▶ Tasks for this exercise
• 1. In the Tanimoto similarity post, what key detail does the author say the shorthand "Tanimoto similarity" leaves out?
• 2. Repeat everything in the Tanimoto similarity post from "July 17, 2025" down to "values actually mean.".

▶ Excerpted passage
Please stop saying “The Tanimoto similarity is”

similarity

fingerprints

rants

A simple tip to explain what you actually did

Published

July 17, 2025

At both ICCS and the CADD GRC this year I noticed multiple people, either in talks or on posters, reporting the “Tanimoto similarity” between two (or more) molecules. This is an unfortunate shorthand because it leaves out a critical piece of information: what fingerprint did you use when doing the Tanimoto calculation? Without knowing that, it’s really not possible to make sense of what the reported similarity values actually mean.

This isn’t one of those examples of me being pedantic (or cranky); the Tanimoto similarities calculated using different fingerprints can be very, very different. I’ve written several blogs posts about this with more details, a couple of examples are this post looking at the “noise threshold” of various fingerprints and this one looking at what typical similarity values are between “closely related” compounds.

▶ Records shown
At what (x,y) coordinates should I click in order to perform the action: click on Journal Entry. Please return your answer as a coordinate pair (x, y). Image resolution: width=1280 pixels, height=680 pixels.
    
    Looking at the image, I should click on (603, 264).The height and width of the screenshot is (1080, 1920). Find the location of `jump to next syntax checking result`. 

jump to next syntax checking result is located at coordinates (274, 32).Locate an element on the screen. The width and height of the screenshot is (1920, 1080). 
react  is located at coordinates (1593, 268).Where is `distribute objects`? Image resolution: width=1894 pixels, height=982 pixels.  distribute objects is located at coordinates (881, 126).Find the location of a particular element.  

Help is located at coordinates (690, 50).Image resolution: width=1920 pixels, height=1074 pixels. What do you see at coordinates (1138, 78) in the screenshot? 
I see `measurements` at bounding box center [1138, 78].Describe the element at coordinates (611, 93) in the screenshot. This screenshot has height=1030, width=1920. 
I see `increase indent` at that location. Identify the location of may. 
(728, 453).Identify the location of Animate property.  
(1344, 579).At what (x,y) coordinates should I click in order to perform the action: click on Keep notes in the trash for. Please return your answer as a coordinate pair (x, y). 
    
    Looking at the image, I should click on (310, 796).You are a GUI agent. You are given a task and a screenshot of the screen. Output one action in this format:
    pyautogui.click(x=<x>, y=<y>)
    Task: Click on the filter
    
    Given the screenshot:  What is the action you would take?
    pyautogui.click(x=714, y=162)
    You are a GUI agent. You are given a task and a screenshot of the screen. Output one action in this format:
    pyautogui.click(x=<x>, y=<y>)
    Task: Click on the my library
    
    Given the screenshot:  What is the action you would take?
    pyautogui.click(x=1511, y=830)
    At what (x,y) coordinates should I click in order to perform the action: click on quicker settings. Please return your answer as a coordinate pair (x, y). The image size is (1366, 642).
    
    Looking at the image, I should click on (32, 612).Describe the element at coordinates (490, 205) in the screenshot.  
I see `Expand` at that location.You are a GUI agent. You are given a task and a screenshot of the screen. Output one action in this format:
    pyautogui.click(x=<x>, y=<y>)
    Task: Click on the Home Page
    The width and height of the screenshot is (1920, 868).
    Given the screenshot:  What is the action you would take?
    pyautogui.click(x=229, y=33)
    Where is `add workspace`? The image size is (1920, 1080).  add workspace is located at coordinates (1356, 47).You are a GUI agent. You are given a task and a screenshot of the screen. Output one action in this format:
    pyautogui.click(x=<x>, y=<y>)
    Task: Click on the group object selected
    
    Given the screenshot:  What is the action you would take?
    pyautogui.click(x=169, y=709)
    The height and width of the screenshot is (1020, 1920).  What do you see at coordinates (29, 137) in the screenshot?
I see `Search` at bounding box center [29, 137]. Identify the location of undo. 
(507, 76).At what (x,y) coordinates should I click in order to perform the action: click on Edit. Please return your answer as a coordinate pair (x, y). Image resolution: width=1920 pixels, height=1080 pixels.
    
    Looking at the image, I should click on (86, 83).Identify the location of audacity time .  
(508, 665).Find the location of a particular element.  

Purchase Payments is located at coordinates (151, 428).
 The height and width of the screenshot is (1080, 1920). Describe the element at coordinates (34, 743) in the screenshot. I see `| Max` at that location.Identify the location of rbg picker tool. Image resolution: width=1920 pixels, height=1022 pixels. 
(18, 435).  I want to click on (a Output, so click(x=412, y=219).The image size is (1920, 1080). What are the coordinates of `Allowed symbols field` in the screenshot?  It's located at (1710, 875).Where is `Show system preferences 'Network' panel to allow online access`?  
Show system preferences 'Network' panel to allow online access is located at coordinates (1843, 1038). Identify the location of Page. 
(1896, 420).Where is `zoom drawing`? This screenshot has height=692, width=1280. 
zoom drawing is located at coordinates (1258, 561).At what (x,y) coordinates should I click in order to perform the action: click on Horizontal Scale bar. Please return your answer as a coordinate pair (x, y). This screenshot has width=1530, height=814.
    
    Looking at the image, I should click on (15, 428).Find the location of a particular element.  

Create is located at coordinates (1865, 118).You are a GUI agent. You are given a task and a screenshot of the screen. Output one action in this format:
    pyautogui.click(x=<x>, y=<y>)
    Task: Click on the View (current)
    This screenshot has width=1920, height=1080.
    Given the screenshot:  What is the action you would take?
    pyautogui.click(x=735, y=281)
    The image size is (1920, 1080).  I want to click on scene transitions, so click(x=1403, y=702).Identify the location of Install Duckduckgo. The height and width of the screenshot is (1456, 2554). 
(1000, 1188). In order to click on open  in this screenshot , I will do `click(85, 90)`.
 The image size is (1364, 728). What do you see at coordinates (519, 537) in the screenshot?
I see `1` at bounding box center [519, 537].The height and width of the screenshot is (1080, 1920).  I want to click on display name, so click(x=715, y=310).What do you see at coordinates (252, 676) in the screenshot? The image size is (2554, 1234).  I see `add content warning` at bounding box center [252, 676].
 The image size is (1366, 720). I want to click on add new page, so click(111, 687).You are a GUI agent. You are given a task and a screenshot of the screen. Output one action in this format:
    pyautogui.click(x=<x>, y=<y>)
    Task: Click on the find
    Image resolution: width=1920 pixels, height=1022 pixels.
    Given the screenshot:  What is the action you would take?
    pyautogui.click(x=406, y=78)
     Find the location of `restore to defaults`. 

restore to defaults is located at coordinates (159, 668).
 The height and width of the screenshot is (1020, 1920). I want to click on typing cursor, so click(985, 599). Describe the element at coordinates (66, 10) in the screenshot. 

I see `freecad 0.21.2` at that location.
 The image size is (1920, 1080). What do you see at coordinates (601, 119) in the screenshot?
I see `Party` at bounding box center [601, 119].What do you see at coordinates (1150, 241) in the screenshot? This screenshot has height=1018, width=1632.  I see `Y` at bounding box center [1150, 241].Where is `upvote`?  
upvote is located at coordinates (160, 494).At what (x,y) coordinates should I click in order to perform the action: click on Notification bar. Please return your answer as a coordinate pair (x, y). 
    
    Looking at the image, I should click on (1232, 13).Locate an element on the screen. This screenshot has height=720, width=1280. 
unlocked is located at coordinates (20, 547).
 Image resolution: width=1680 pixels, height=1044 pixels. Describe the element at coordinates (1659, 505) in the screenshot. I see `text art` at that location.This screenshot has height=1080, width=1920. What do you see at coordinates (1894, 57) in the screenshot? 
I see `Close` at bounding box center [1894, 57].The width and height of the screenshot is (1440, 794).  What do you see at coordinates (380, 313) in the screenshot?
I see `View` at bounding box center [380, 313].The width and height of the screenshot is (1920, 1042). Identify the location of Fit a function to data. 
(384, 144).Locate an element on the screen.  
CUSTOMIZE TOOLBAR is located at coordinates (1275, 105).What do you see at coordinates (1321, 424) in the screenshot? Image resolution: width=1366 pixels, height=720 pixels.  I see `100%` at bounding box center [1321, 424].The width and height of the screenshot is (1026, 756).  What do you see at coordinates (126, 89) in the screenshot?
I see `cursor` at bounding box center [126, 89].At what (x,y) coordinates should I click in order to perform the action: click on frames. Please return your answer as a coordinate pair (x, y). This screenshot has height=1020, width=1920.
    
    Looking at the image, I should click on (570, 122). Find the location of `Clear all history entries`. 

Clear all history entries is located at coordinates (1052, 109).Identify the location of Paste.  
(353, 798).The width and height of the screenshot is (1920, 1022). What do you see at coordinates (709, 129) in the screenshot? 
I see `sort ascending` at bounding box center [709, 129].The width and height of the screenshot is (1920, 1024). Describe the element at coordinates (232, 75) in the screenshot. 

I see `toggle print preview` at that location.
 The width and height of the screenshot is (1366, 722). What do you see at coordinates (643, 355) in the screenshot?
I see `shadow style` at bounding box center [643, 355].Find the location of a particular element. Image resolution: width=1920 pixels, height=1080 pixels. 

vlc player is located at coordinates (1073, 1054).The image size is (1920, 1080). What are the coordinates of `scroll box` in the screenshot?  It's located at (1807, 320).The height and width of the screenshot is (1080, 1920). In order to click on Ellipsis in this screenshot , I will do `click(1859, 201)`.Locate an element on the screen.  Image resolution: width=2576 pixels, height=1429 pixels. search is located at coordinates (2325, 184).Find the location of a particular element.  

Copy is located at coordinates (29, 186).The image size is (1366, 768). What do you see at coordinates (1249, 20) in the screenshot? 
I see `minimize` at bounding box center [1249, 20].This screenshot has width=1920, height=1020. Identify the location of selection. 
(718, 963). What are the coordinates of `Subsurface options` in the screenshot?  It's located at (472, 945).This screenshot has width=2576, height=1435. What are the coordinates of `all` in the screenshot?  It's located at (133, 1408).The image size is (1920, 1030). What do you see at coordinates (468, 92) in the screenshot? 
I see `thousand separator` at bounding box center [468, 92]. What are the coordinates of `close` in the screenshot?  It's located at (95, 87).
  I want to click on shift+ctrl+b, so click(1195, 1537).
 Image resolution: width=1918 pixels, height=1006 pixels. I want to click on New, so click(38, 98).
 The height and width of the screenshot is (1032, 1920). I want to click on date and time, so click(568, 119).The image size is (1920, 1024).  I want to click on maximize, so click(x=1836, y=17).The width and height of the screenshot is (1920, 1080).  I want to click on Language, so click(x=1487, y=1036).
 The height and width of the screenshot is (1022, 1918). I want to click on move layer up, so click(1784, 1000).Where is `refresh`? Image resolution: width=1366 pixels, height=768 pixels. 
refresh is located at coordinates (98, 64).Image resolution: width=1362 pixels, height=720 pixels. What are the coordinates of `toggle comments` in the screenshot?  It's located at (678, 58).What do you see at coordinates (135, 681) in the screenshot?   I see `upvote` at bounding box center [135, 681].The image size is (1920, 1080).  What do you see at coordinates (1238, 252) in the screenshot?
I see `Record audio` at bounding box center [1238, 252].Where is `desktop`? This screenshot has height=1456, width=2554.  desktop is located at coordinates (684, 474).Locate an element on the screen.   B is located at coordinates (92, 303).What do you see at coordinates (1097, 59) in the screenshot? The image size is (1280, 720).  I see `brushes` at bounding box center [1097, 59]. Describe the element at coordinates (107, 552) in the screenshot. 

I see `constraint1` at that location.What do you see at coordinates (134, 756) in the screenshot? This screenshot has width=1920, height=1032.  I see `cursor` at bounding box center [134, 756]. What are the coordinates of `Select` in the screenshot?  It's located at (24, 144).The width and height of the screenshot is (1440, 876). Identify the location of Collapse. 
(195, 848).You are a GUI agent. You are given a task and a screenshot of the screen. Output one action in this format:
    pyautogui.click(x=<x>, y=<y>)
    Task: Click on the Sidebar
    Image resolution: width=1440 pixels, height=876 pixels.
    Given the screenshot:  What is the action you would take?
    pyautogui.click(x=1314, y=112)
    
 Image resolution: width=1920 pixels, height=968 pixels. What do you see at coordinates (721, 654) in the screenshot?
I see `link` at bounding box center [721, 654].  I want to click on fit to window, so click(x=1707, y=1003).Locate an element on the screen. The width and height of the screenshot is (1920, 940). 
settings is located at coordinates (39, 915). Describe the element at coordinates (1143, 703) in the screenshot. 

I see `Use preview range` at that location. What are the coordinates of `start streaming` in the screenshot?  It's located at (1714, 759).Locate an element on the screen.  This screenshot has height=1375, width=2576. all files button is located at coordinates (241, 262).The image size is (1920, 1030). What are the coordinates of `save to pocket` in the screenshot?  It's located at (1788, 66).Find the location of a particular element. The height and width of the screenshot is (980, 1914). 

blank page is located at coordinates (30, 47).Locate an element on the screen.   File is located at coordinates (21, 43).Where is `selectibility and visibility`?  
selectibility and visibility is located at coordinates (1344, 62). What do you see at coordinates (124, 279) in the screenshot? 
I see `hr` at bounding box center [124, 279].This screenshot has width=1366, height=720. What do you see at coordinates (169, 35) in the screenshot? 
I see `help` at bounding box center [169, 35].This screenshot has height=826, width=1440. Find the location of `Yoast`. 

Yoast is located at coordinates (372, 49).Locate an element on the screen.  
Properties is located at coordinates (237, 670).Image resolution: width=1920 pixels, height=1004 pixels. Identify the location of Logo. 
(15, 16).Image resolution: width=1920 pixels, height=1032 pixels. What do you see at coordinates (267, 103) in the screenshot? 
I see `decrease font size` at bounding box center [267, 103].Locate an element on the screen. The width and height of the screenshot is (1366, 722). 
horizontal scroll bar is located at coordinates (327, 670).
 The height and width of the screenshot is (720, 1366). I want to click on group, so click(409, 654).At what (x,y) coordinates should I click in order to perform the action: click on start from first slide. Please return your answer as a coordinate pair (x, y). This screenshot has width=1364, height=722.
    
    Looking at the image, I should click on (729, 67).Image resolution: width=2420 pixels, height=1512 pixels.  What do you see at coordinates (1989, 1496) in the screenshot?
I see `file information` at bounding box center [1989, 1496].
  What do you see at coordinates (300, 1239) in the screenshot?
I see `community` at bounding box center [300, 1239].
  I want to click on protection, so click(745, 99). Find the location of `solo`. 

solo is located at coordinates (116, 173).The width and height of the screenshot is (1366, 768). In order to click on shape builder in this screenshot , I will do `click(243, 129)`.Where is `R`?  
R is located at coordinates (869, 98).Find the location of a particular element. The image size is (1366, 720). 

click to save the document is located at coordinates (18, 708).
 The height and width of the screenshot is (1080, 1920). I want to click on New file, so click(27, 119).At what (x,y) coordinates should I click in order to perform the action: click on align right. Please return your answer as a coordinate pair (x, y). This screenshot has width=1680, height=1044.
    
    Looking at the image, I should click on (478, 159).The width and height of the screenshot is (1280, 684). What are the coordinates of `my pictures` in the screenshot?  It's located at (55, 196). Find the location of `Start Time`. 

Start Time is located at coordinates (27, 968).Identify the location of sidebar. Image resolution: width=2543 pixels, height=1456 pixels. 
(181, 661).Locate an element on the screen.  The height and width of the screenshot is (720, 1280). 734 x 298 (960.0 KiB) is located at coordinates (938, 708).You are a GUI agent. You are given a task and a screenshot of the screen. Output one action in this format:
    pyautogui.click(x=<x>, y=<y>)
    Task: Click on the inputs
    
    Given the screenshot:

▶ Results of the tasks
• 1. It leaves out which fingerprint was used for the Tanimoto calculation.

• 2.
July 17, 2025

At both ICCS and the CADD GRC this year I noticed multiple people, either in talks or on posters, reporting the “Tanimoto similarity” between two (or more) molecules. This is an unfortunate shorthand because it leaves out a critical piece of information: what fingerprint did you use when doing the Tanimoto calculation? Without knowing that, it’s really not possible to make sense of what the reported similarity values actually mean.